Now, patients in acute care hospitals are much sicker than before- as most patients have multiple co-morbidities contributing to and complicating the cause for admission.  Treatments are more complicated.  And patients often complete their treatment regimen (such as their course of iv antibiotics) either at home or in a skilled nursing facility.   So patients being discharged from the hospital are sicker than before and require more complicated care after discharge.

Home life is different today as well.  Nowadays, the majority of adults in each household must work, making home caregiving more of a challenge.  Determining and then meeting patient’s needs after hospital discharge is more of a challenge.

Plus, there’s another factor.  Hospitals are under pressure to prevent readmissions.  Not just because that’s a good thing to do, which it is, but due to financial reasons.  Hospitals may not get reimbursed for care if a patient has an avoidable readmission soon after discharge.  This incentivizes hospitals to optimize coordination between inpatient and outpatient care (although I’m not sure how it’s the hospital’s fault if a patient doesn’t make it to their outpatient f/u appointment and end up readmitted- but that’s medicine today).

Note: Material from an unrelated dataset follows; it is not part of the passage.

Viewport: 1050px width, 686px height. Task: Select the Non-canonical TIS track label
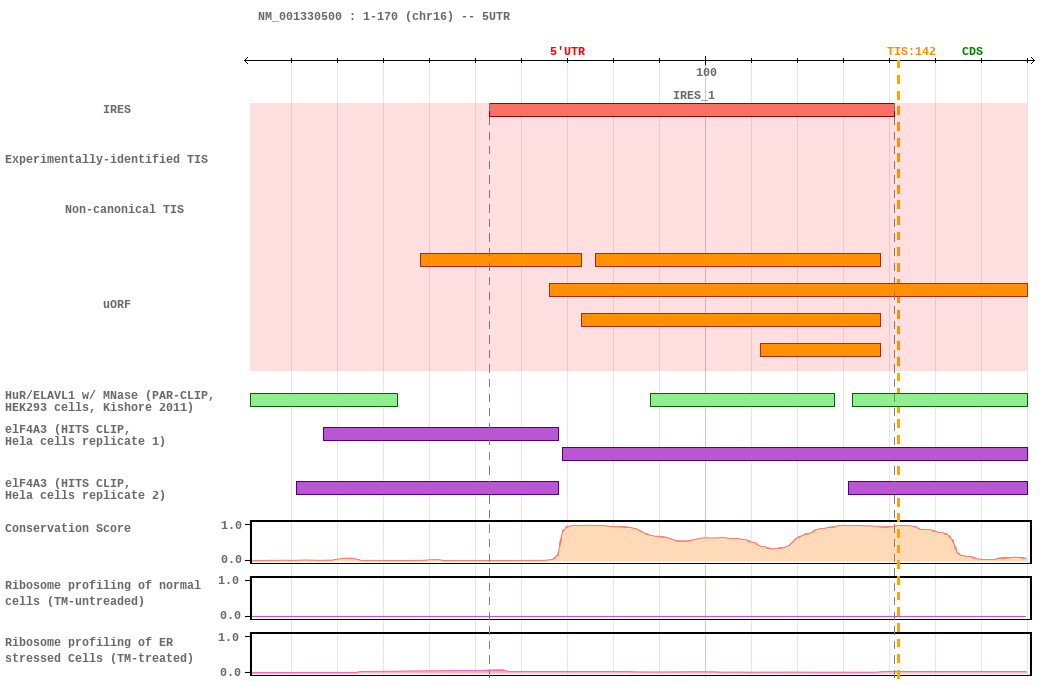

Add all of this together and you get our current hospital environment with multiple layers of people involved in discharge planning.  It’s really taken on a life all its own.  There are social workers, case managers, transitional care managers, nurse navigators, and patient experience services added to the mix of medical providers who interact with patients/families during hospitalization.  While everyone shares the goal of optimizing patient outcomes and preventing avoidable readmissions, they each live in their own silo- with their own priorities and metrics that need to be met.

The desire to discharge patients as soon as medically stable has led to the belief that discharge planning starts upon admission.  This is not unreasonable because it can take time to get everything in place for a safe discharge.  However, this timeline can present challenges when all of the silos are in action while the patient’s outcome is still uncertain.

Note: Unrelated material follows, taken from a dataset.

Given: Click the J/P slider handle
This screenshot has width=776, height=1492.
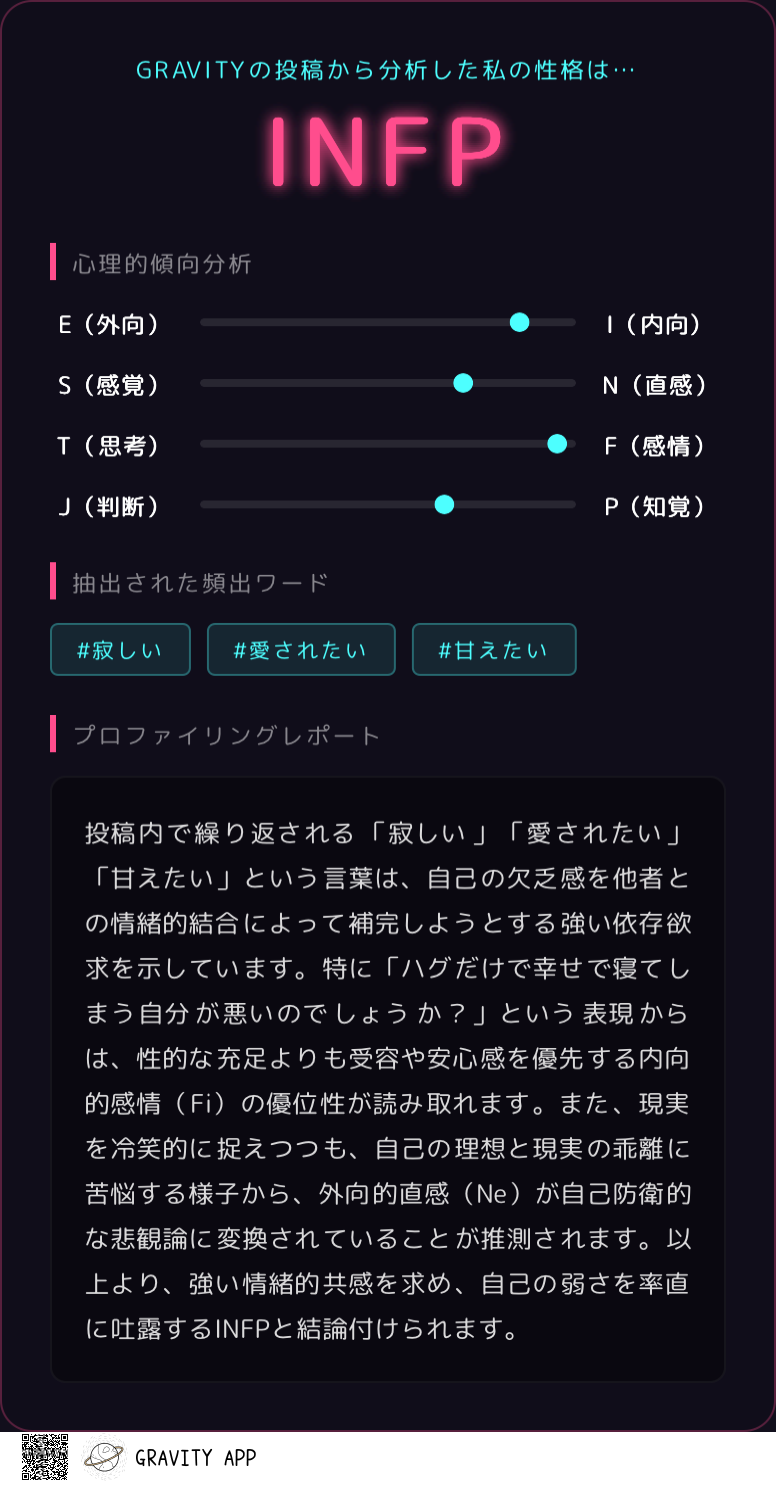Looking at the screenshot, I should (444, 505).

Mrs T, 78yrs old, had been active and independent her entire life.  Now she is in the icu after  suffering a massive myocardial infarction the day before.  Mrs T is intubated, her kidneys have shut down and despite being on powerful cardiac medications,  her heart continues to fail.  She is dying.  I met with her family shortly after her arrival to the ICU, and while devastated, they understand her condition.  Once her out-of-town son arrives later tonight, she will be transitioned to comfort focused care.  And sadly, we expect that she will die soon thereafter.

When I checked back into the ICU,  a case manager was talking with one of Mrs T’s daughters in the hallway.  I listened in on the discussion.  The case manager was asking multiple questions to help guide discharge planning: did Mrs T live alone, did she require any assist devices, did she need help getting to doctor appts?  Her daughter was patiently answering these nonsensical questions with a pained look on her face.  I gently interrupted the discussion and pulled the case manager away and explained Mrs T’s reality.  The case manager was apologetic; she had 10 new patient admissions to see along with her ongoing patient load so she had not reviewed Mrs T’s chart before reaching out to family.  She wasn’t aware that Mrs T was likely going to die during this hospitalization, and as such, her family did not need discharge planning assistance.

I’d like to say that this was the only time I’ve witnessed this type of interaction- but it’s not.

What does it say to a family when the medical team is telling them that their mother is dying, while the discharge planning team is preparing for her eventual discharge?